2015 Inman Sisters Cuveé
This bright and dry sparkling wine from Inman Family Wines is a blend of Chardonnay and Pinot Noir, with zero dosage and a palate full of crisp summer fruit. This would be an excellent brunch of lunch wine, but can also be enjoyed with a late dinner or simply on its own.
To buy: $78, inmanfamilywines.com
2016 Gamble Heart Block Sauvignon Blanc
Heart Block is named for the center block of vines at California’s Gamble Family Vineyards. This wine is aged in French oak barrels for 18 to 20 months and bottled unfiltered. Look for citrus and stone fruit on the nose and palate.
Stony Hill Chardonnay 2017
Stony Hill’s 2017 growing season was one of extremes in temperature and rainfall, but the resulting vintage did not disappoint. Almond, green apple, and a hint of spice come into play on the palate. Reps for the winery say that the emphasis is more on consistency than vintages, but each does tend to have its own subtle character.
Chateau Montelena 2017 Potter Valley Riesling
According to Chateau Montelena winemaker Matt Crafton, even people who don’t generally like sweet wine will enjoy this Riesling. He calls it “slightly off-dry,” with bold flavors of honey, tropical fruit, and a soft mineral finish. Give this one a try and you just might be converted.
To buy: $29, wine.com
2017 JONATA Flor “Flower” Sauvignon Blanc, Ballard Canyon
According to JONATA winemaker Matt Dees, you’ll find notes of lime pith and grapefruit on the palate of this well-balanced vintage. Though the majority of wine released by this winery is red, this is a good example of the carefully composed whites it produces as well.

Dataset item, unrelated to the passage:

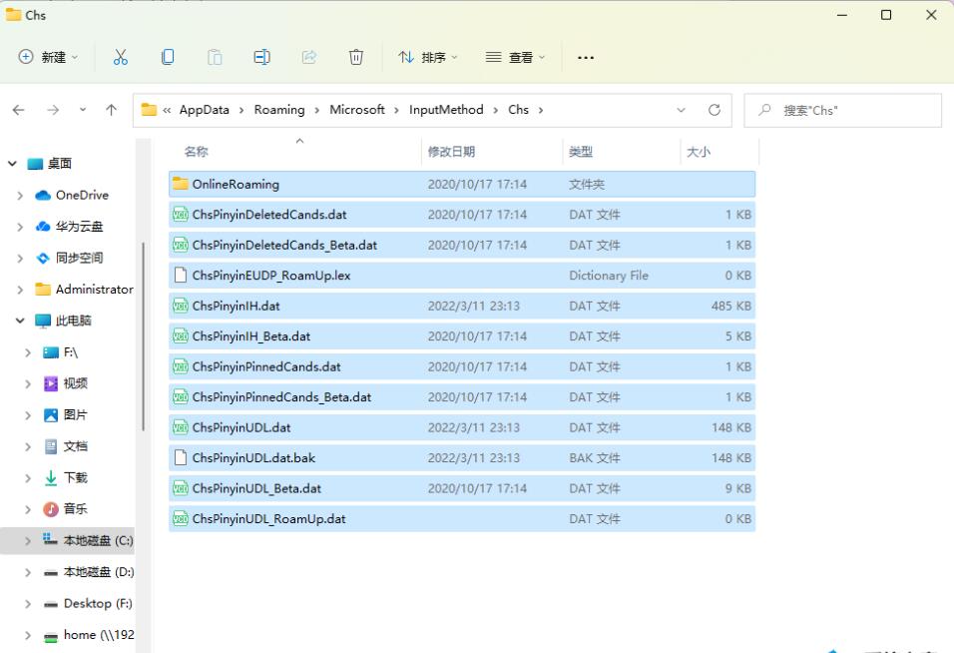Navigate to Microsoft via the breadcrumb
This screenshot has height=653, width=954.
[359, 110]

2018 Stags' Leap Viognier Napa Valley
Napa Valley’s Stags’ Leap released this 2018 vintage Viognier at an affordable price point. The grapes came from three cooler vineyards in southern Napa, giving the wine notes of acid, lemongrass, almond, and a long floral finish, according to the tasting notes.
To buy: $25, wine.com
Cloudy Bay Te Koko 2015
New Zealand winery Cloudy Bay does its own style of Sauvignon Blanc with its Te Koko label. The winery uses wild fermentation and ages in French oak. The results in the 2015 vintage are citrus on the nose and nectarine on the palate, according to the tasting notes.
To buy: $56, grapeswine.com
The Roost Single Vineyard Chardonnay 2016
Bonterra released this biodynamic, single-vineyard wine from the Blue Heron Vineyard in Mendocino. The Roost is a “Burgundian-style Chardonnay” that was barreled for 18 months. Strong notes of apricot and spice lead the palate, with ripe apple and toasted caramel following quickly behind.